ICI DANS LES ALPES FRANÇAISES, les deux groupes sociaux les plus violents sur les plans économique, environnemental et social sont les gros éleveurs et les grands propriétaires (terriens, de biens immobiliers en général).

Les gros éleveurs dégradent d’immenses étendues et empêchent le développement de nombreuses petites initiatives agricoles viables et respectueuses de l’environnement.

Les grands propriétaires possèdent une part disproportionnée de la richesse immobilière régionale. Ce privilège est l’apanage d’une toute petite minorité de la population. Grâce à la loi française, les grands propriétaires sont libres de vendre leurs biens à des prix généralement excessifs et couramment exorbitants. La plupart d’entre eux se livrent à ces transactions hyper discriminatoires au détriment des moins aisés.
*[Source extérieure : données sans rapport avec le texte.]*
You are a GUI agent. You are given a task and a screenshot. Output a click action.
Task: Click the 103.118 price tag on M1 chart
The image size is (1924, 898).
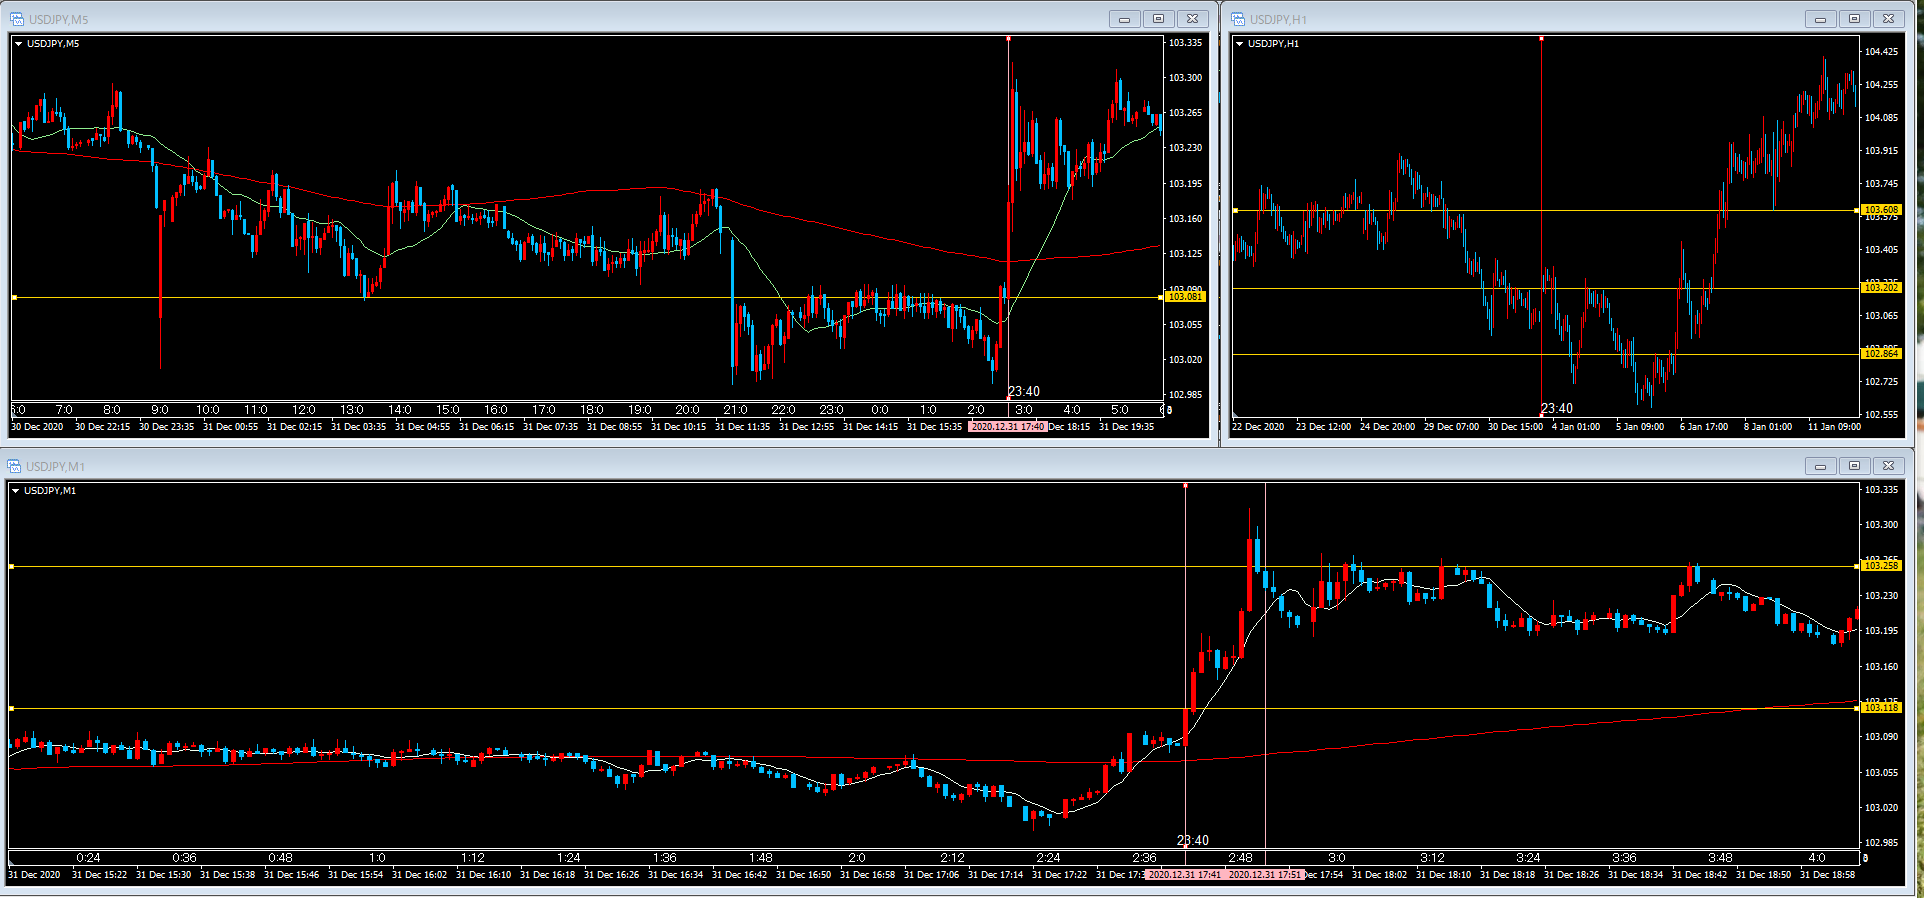(1880, 708)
Aujourd’hui encore, gros éleveurs et grands propriétaires alpins jouissent du soutien, de l’apathie ou de la peur qu’ils suscitent chez la plupart des Alpins. Pour préserver une « paix » factice, ces Alpins dénigrent ou abandonnent la lutte. Ils maintiennent donc un statut quo violent.

Les petits élevages et la petite propriété privée, non excessifs, économiquement viables et respectueux de l’environnement, sont bénéfiques. L’excès, lui, est destructeur. Il est d’autant plus destructeur à long terme qu’il s’inscrit dans un corpus législatif extrêmement difficile à démanteler.

L’une des missions prioritaires de la police et de l’armée réside dans la protection de toute forme de propriété privée légale, aussi excessive et nocive soit elle. Par conséquent, ces forces armées sont aussi au service des deux groupes sociaux alpins les plus violents : elles protègent leur violence.